D'ailleurs Nietzsche, l'immoraliste, préconise la ruse et la fourberie dans la mesure même du mépris : oui, avec les « bêtes du troupeau » non entre « maîtres ».

Cette contradiction dans une âme fière est cruciale, c) quant à duper nos « frères inférieurs » c'est un mal qu'on pourra juger inévitable dans la mesure ou notre législation morale ne les englobe pas.

Mais de telles pratiques sont, dirait Kant, « mauvaises conseillères » et le plaisir qu'on y peut prendre est également « d'essence ignoble ». II — Le CONFLIT DES DEVOIRS A) — Un humoriste a dit : « gardez-vous d'assassiner ; l'assassinat conduit au vol et le vol à la dissimulation ».

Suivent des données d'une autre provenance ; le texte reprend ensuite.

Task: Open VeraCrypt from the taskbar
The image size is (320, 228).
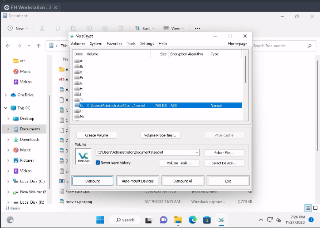Action: 221,220
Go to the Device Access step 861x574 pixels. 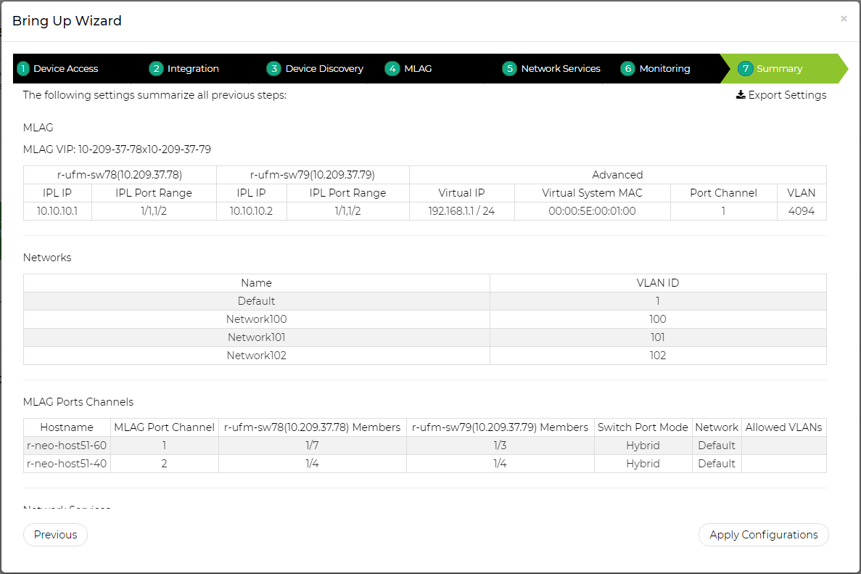[x=65, y=69]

Ce qu'il y a de vrai dans cette plaisanterie, c'est que le mensonge sape les bases mêmes de toute moralité et que formellement parlant, tout crime se ramène à un abus de confiance. B) — S'il arrive dès lors que le mensonge fasse partie des conditions d'accomplissement d'un autre devoir, c'est par un vice d'organisation, contre lequel il faut entreprendre une véritable croisade, a) le mensonge héroïque (récit de Sully-Prudhomme) est lié à la guerre, b) le mensonge de l'avocat, au crime ou au délit, c) le mensonge « mondain » à des relations éventuellement belliqueuses et parfois d'un mercantilisme déguisé. C) — On remarquera, pour atténuer ce rigorisme, que ces mensonges, par le jeu des conventions, se détruisent en partie d'eux-mêmes et que l'avocat ou l'homme du monde qui dirait l'entière vérité, se trouveraient, de ce fait, l'un charger son client, l'autre pécher contre la civilité. CONCLUSION Quiconque ment est méprisable.

Reconnaissons que nous avons tous menti et sommes dans cette mesure méprisables.

Et tâchons de bâtir une société d'où soit exilé le mensonge, partant le mépris.

La sincérité mesure exactement la moralité tout entière.. »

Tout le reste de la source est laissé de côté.